Strategic Planning - Vision? Mission? Buzzword?

Often, when I am either doing strategic planning or conducting a seminar on strategic planning, someone will ask me if one of our worksheets (usually the strategies worksheet – page 5.4, or the mission statement – page 6.1) is like a “vision statement”, “mission statement” or some other buzzword. In general, people who ask such questions have read at least one or two books on strategic planning that use these terms. While I usually answer “yes”, the real answer is – it probably doesn’t matter.

Why would I say this? After doing close to a thousand strategic planning meetings, I can confidently say that terminology does NOT make good strategy. Quite the opposite, in fact – the more buzzwords you stuff into your strategic plan, the more I will worry that it’s not going to work. We use buzzwords in an attempt to solidify meaning around some fairly difficult and intangible concepts that are necessary to craft good strategy – but, at the end of the day, it is the quality of the strategy that matters, not whether you identify the components with the corrct buzzwords.

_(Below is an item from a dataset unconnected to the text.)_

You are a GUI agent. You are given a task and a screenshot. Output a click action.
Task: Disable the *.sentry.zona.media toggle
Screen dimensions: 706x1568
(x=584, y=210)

In practical terms, the things people are talking about when they talk about “mission” and “vision” have to do with how we think about where we are going, strategically. “Vision” should refer to where we are going – although sometimes people talk about “vision” as an intended future state. “Mission” generally refers to why we are going that way – that is, what role you intend your organization will take in society. In many cases, strategies (as used in Simplified Strategic Planning) do an excellent job of describing “vision”, while the mission statement codifies “mission” quite well.

For your own strategic planning, you should be aware that the process and its outcomes are more important that the terminology you use. One of the beauties of Simplified Strategic Planning is that all of the tools in the process have been tested, tweaked and re-worked over more than twenty-five years to produce tools that will help you generate great strategy regardless of the terminology.